Adaptive changes in the DNA damage response during skeletal muscle cell differentiation.

DNA double-strand breaks (DSBs) trigger specialized cellular mechanisms that collectively form the DNA damage response (DDR). In proliferating cells, the DDR serves the function of mending DNA breaks and satisfying the cell-cycle checkpoints. Distinct goals exist in differentiated cells that are postmitotic and do not face cell-cycle checkpoints. Nonetheless, the distinctive requirements and mechanistic details of the DDR in differentiated cells are still poorly understood. In this study, we set an in vitro differentiation model of human skeletal muscle myoblasts into multinucleated myotubes that allowed monitoring DDR dynamics during cell differentiation. Our results demonstrate that myotubes have a prolonged DDR, which is nonetheless competent to repair DSBs and render them significantly more resistant to cell death than their progenitors. Using live-cell microscopy and single-molecule kinetic measurements of transcriptional activity, we observed that myotubes respond to DNA damage by rapidly and transiently suppressing global gene expression and rewiring the epigenetic landscape of the damaged nucleus. Our findings provide novel insights into the DDR dynamics during cellular differentiation and shed light on the strategy employed by human skeletal muscle to preserve the integrity of the genetic information and sustain long-term organ function after DNA damage.

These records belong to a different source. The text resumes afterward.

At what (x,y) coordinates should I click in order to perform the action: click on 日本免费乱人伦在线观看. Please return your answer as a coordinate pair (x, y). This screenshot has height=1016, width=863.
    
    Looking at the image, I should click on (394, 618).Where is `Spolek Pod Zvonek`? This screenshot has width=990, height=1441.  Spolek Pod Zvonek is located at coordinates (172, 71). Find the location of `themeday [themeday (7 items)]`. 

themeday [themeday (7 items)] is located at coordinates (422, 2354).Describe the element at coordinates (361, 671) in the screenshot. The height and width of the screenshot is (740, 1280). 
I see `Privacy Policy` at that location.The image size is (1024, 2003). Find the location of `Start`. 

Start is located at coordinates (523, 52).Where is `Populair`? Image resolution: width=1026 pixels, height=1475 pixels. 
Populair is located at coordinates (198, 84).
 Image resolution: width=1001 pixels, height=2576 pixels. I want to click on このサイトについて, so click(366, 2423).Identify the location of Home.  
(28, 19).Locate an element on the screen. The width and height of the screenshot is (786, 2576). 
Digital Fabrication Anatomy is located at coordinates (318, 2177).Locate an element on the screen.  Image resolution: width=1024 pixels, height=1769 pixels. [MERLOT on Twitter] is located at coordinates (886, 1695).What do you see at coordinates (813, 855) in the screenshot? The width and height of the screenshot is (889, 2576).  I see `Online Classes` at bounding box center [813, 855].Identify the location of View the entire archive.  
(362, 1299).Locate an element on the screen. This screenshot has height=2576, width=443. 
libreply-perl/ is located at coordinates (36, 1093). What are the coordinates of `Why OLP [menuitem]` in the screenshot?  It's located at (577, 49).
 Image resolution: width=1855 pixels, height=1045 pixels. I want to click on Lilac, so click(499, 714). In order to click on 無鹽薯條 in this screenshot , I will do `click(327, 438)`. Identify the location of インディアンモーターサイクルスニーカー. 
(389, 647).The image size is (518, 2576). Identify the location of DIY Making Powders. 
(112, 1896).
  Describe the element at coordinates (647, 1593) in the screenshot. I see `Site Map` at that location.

Single-molecule imaging of transcription at damaged chromatin.

How DNA double-strand breaks (DSBs) affect ongoing transcription remains elusive due to the lack of single-molecule resolution tools directly measuring transcription dynamics upon DNA damage. Here, we established new reporter systems that allow the visualization of individual nascent RNAs with high temporal and spatial resolution upon the controlled induction of a single DSB at two distinct chromatin locations: a promoter-proximal (PROP) region downstream the transcription start site and a region within an internal exon (EX2). Induction of a DSB resulted in a rapid suppression of preexisting transcription initiation regardless of the genomic location. However, while transcription was irreversibly suppressed upon a PROP DSB, damage at the EX2 region drove the formation of promoter-like nucleosome-depleted regions and transcription recovery. Two-color labeling of transcripts at sequences flanking the EX2 lesion revealed bidirectional break-induced transcription initiation. Transcriptome analysis further showed pervasive bidirectional transcription at endogenous intragenic DSBs. Our data provide a novel framework for interpreting the reciprocal interactions between transcription and DNA damage at distinct chromatin regions.